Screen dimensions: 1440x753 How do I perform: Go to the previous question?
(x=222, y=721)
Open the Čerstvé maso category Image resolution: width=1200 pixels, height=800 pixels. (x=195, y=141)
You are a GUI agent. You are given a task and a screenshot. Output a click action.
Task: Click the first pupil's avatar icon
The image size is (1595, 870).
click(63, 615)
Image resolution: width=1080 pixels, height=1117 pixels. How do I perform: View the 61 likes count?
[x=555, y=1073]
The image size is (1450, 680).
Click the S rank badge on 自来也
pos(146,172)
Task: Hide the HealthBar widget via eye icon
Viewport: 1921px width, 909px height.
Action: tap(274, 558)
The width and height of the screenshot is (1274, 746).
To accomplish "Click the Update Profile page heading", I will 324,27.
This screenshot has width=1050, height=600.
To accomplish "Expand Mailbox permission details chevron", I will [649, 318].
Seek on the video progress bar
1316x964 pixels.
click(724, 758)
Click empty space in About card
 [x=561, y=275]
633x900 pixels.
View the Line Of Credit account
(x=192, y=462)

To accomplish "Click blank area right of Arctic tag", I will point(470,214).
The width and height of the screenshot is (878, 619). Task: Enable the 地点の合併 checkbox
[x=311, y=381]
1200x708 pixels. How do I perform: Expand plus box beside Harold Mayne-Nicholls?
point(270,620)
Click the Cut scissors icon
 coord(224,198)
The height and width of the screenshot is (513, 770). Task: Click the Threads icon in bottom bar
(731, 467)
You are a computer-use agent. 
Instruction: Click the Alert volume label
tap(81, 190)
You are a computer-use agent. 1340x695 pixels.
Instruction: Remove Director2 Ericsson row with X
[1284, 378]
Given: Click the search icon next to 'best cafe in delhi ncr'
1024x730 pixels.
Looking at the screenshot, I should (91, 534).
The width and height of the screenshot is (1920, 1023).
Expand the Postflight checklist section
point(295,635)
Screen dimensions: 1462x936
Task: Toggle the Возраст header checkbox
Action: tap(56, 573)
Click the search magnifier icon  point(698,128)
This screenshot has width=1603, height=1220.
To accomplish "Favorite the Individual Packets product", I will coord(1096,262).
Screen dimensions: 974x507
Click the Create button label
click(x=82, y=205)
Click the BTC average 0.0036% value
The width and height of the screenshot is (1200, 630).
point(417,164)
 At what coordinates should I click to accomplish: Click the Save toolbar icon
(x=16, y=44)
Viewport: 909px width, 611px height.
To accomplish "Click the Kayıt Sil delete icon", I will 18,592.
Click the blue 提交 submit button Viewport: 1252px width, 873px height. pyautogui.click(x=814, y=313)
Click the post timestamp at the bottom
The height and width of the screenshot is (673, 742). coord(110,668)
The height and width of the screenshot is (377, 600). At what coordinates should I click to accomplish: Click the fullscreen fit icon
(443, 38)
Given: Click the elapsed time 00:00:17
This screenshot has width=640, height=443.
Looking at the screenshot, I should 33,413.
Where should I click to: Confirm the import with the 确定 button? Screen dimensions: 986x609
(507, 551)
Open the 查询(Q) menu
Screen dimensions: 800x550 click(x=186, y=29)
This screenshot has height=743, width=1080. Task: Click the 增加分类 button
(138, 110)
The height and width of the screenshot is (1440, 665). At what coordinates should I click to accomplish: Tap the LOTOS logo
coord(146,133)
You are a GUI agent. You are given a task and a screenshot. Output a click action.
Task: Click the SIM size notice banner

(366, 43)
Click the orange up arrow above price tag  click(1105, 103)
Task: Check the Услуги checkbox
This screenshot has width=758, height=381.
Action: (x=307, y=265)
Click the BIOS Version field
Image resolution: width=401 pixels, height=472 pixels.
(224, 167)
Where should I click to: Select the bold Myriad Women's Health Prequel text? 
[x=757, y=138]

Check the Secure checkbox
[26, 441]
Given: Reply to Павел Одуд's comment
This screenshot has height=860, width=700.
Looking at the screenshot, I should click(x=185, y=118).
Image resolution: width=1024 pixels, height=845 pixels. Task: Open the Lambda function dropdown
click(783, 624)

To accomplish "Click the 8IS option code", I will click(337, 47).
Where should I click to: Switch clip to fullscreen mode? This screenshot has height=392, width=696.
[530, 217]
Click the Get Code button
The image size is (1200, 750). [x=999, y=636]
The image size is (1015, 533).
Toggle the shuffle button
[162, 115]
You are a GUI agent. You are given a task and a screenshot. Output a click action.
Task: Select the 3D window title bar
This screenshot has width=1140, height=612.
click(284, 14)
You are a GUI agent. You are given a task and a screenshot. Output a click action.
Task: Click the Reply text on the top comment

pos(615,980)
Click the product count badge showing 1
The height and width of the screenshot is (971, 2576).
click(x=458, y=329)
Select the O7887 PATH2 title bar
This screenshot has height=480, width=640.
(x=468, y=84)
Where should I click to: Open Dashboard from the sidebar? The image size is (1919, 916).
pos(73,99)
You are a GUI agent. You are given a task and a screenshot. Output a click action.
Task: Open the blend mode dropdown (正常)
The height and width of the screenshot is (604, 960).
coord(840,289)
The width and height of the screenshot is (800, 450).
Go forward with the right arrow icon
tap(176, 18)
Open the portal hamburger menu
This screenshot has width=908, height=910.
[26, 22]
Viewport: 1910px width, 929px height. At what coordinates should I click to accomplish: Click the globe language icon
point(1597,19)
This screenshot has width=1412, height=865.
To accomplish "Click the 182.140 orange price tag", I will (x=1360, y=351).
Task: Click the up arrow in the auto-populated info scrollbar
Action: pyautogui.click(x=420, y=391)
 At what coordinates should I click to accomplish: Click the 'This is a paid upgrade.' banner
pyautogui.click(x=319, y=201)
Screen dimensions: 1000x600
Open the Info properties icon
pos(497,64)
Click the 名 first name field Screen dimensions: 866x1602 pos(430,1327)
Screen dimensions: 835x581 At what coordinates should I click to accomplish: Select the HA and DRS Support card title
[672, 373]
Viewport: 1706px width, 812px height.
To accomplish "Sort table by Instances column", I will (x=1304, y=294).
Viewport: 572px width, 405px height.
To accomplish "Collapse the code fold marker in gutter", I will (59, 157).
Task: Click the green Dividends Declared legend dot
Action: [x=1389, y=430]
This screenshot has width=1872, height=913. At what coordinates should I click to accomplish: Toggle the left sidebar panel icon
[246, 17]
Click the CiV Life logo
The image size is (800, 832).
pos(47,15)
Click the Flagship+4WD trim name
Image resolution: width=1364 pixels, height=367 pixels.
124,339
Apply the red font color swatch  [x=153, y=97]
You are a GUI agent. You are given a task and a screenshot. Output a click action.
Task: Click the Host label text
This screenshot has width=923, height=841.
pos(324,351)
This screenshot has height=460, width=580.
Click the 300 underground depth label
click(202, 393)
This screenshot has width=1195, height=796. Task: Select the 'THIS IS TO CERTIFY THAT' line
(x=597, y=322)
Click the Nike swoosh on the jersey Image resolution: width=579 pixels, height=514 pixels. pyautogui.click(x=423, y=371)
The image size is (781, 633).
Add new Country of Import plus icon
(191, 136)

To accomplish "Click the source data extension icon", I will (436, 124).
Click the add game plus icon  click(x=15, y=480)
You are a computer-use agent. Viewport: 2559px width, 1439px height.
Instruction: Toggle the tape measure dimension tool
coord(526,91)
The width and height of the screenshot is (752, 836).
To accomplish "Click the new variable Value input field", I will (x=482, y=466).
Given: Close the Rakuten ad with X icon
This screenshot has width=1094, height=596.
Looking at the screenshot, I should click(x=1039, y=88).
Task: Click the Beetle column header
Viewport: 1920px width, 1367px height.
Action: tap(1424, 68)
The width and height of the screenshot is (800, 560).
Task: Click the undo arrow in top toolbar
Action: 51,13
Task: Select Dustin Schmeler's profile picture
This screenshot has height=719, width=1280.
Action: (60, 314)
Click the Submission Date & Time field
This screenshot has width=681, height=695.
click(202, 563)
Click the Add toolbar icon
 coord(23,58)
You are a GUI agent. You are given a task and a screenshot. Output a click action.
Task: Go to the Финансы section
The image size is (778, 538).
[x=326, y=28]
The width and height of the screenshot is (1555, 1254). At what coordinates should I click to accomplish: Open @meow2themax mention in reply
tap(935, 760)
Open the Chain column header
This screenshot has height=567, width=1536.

------

| What you should do |
Beginning with the line holding "This screenshot has width=1195, height=796." and ending with the line holding "The width and height of the screenshot is (752, 836).", write out the stretch of material above exactly; add no further lines.

| Reply to the task |
This screenshot has width=1195, height=796. Task: Select the 'THIS IS TO CERTIFY THAT' line
(x=597, y=322)
Click the Nike swoosh on the jersey Image resolution: width=579 pixels, height=514 pixels. pyautogui.click(x=423, y=371)
The image size is (781, 633).
Add new Country of Import plus icon
(191, 136)

To accomplish "Click the source data extension icon", I will (436, 124).
Click the add game plus icon  click(x=15, y=480)
You are a computer-use agent. Viewport: 2559px width, 1439px height.
Instruction: Toggle the tape measure dimension tool
coord(526,91)
The width and height of the screenshot is (752, 836).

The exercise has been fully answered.